Etliche DFB-Stars – und insbesondere der Bayern-Block – müssen nach drei Wochen Spielpause vor dem Urlaub noch mal richtig hochfahren. «Es ist eine schwierige Situation, Ende der Runde noch einmal vier Nations-League-Spiele zu spielen», weiß Flick. «Wir sind durch das Training wieder voll im Saft», beruhigte Gnabry. Flick hilft, dass es gegen Gegner mit klangvollen Namen geht. Auf Italien folgt schon am Dienstag England. Flick sorgt sich darum nicht um die Motivation. «Wir haben in den letzten Monaten eine gute Mentalität gezeigt.»

Nations League als «Standortbestimmung»

Der DFB-Kader trainierte in zwei Gruppen. Schwerpunkt war Standard-Training mit Spezialcoach Mads Buttgereit. Freistöße und Eckbälle genießen unter Flick einen besonderen Stellenwert. Spiele werden – gerade auch in der K.o.-Phase bei Turnieren – häufig durch Tore nach ruhenden Bällen entschieden. Buttgereit gibt den Input.

In den Trainingstagen von Marbella und Herzogenaurach kristallisierte sich zudem ein personelles Gerüst heraus.

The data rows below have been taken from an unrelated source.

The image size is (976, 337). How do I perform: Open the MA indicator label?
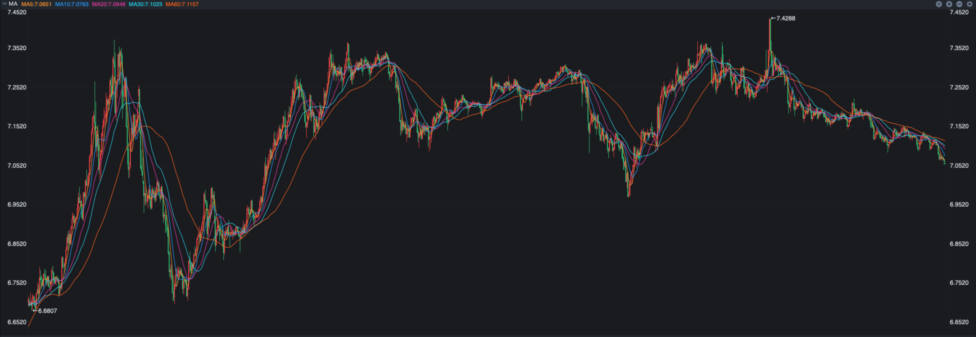point(13,4)
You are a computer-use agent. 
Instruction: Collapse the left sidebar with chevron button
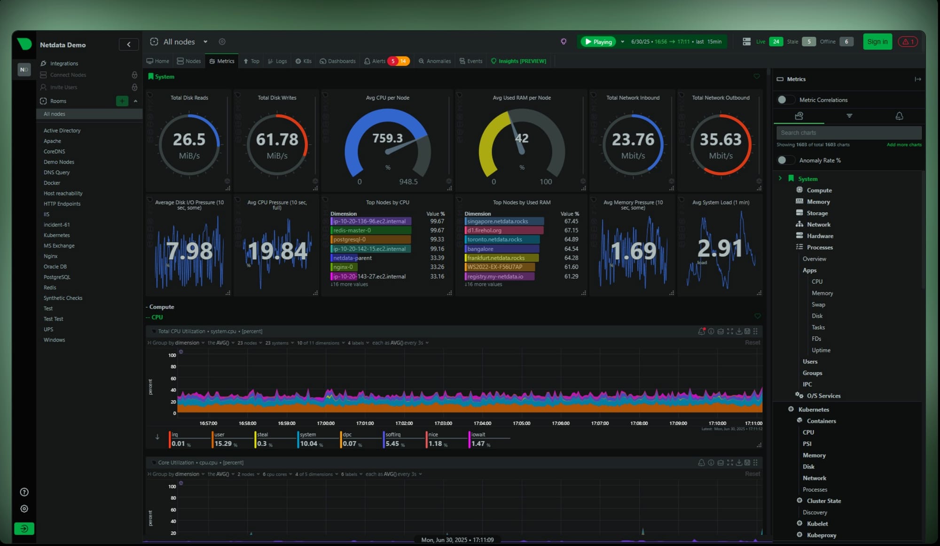pyautogui.click(x=129, y=44)
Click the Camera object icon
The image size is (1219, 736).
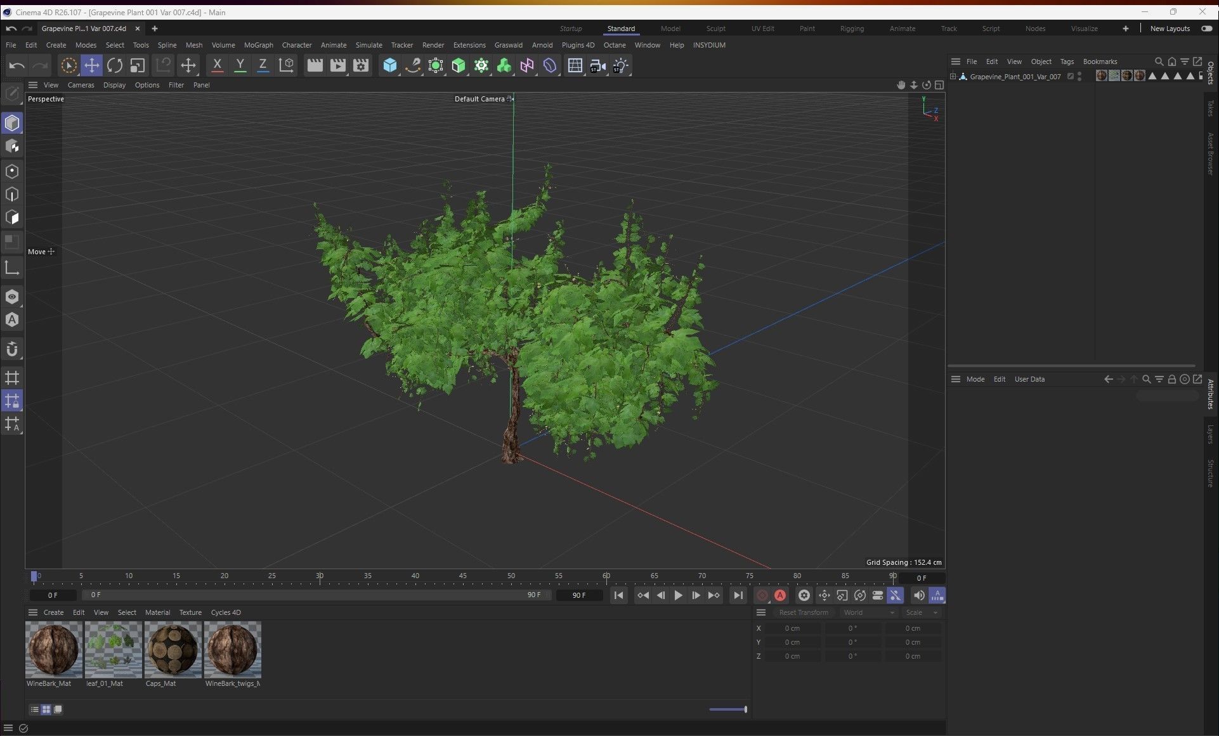(x=597, y=65)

Vor Torwart Manuel Neuer besetzen die beiden Hünen Niklas Süle und Antonio Rüdiger – der vom FC Chelsea zu Real Madrid wechseln wird – das Abwehrzentrum. Im defensiven Mittelfeld ist Joshua Kimmich der Chef. Und vorne hat Flick auch ohne den Dortmunder Marco Reus (Infekt) viel Qualität und Auswahl um Routinier Müller sowie das Chelsea-Duo Kai Havertz und Timo Werner. Auch die Münchner Außenstürmer Gnabry und Leroy Sané wollen sich fünf Monate vor der WM unbedingt beweisen.

Flick wird die Einsatzzeiten in den vier Länderspielen nur bedingt verteilen. Es geht um Ergebnisse, den Aufbau von WM-Selbstvertrauen. Und ums Einspielen einer Formation. Müller ordnet die Nations League als «Standortbestimmung» ein: «Wir haben uns und der deutschen Fußballnation etwas zu beweisen. Das spüre ich auch im Team.»